Assigned task: Go to the line containing "The height and" below; retype it and all following lines exactly, and leave out the pictures.

Provided data:

* * *

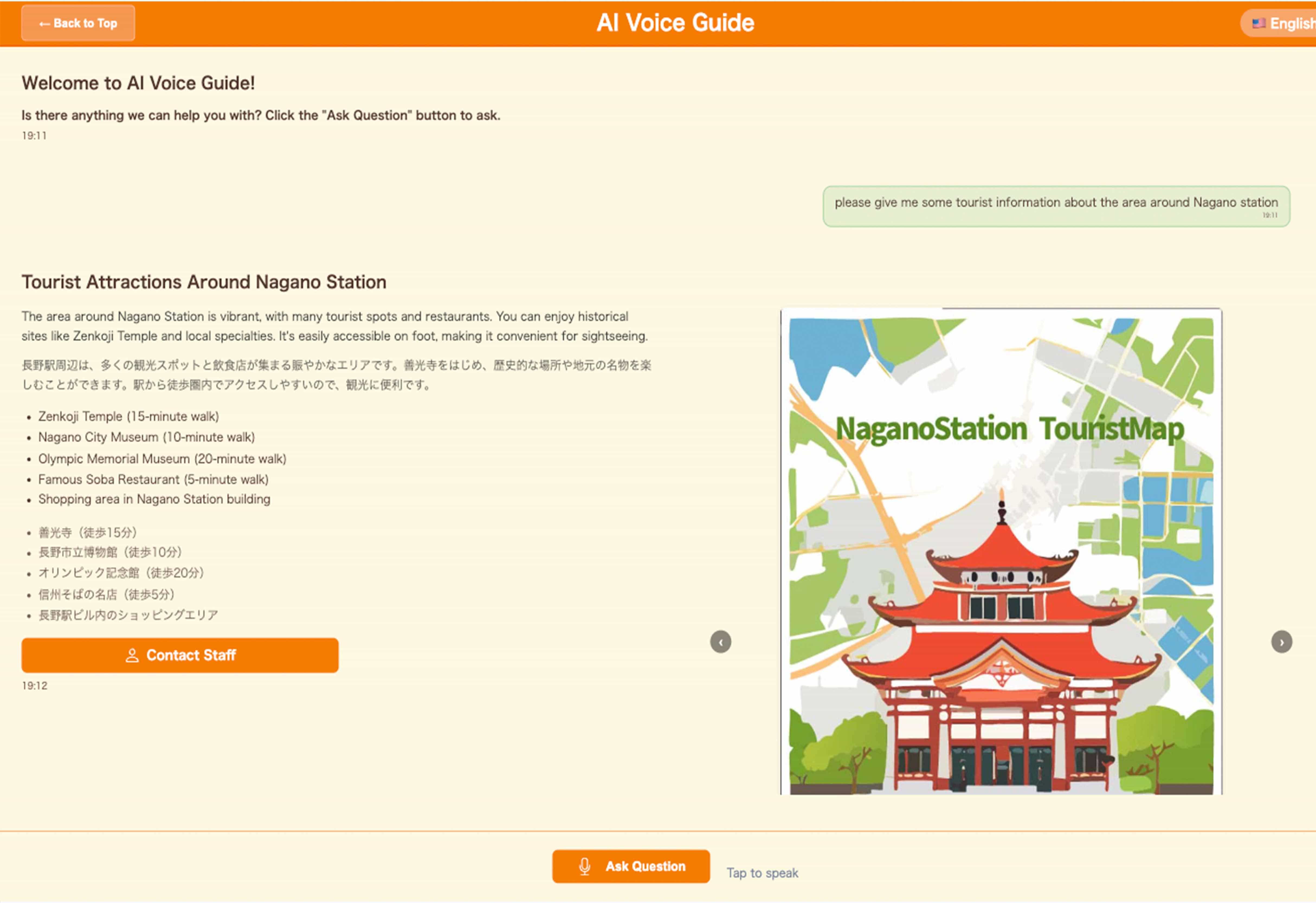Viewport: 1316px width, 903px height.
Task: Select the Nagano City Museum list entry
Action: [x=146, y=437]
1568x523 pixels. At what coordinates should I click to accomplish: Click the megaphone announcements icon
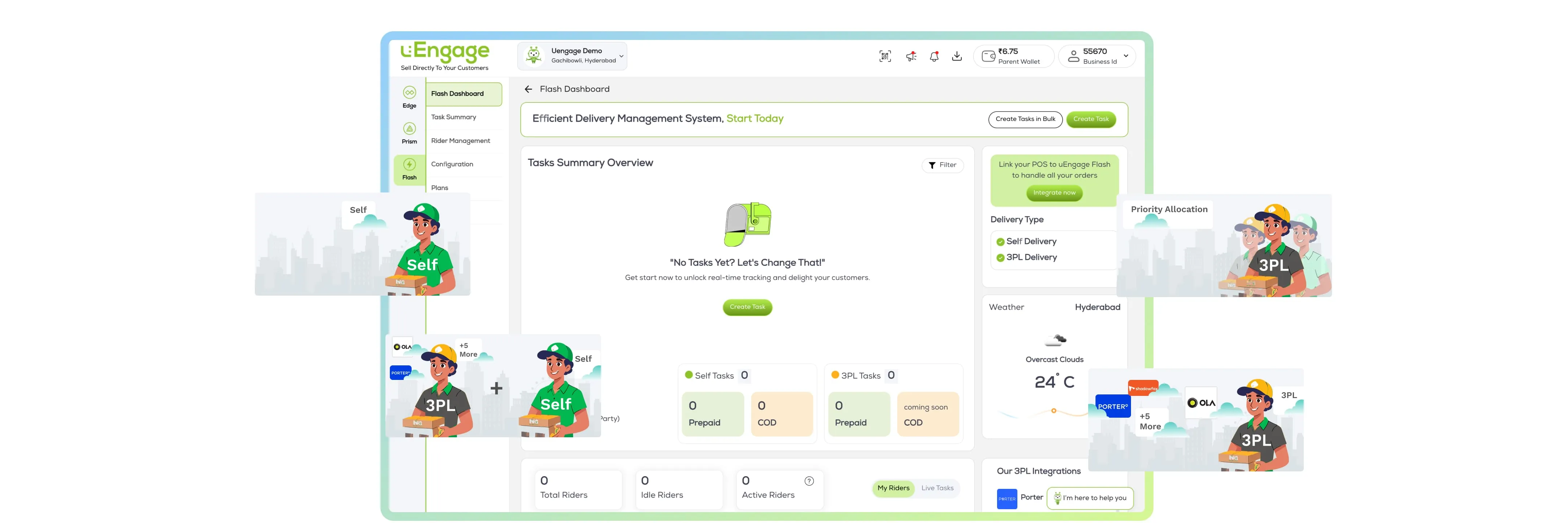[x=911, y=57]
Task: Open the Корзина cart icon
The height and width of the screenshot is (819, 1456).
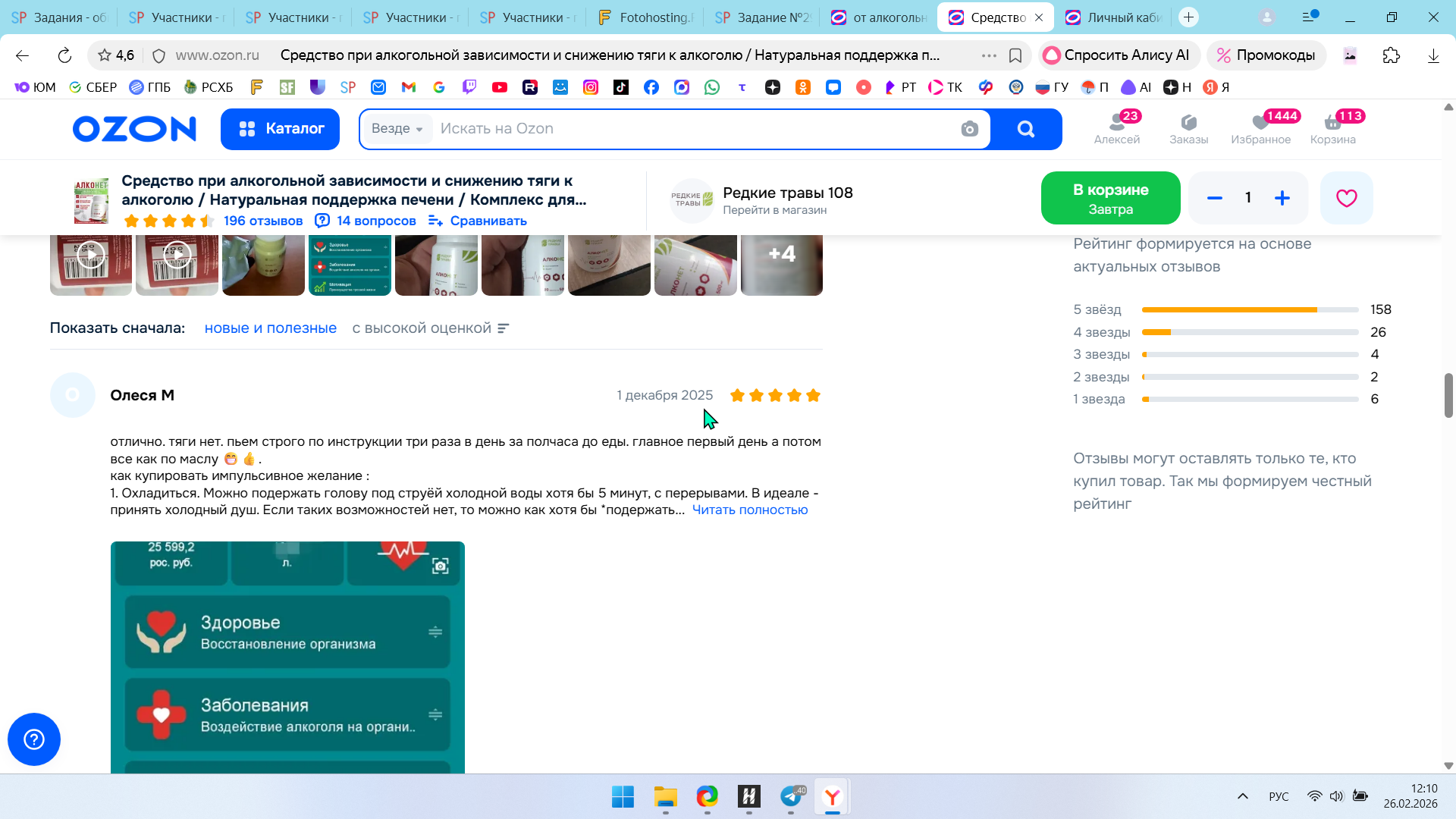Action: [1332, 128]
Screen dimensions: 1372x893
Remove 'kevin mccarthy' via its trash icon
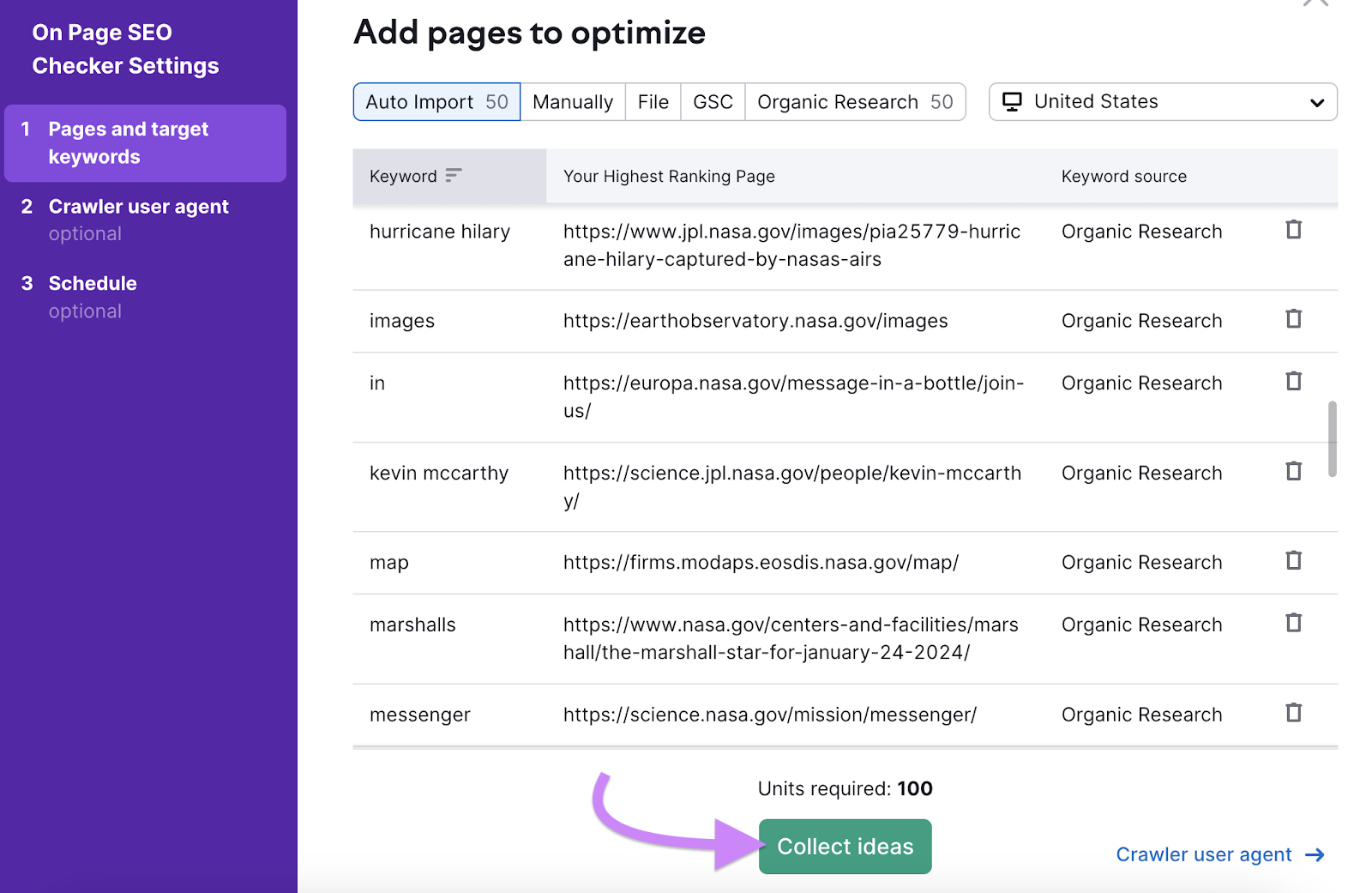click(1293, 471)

* * *

Output for this task:
The height and width of the screenshot is (819, 1456).
Action: [1332, 128]
Screen dimensions: 1372x893
Remove 'kevin mccarthy' via its trash icon
click(1293, 471)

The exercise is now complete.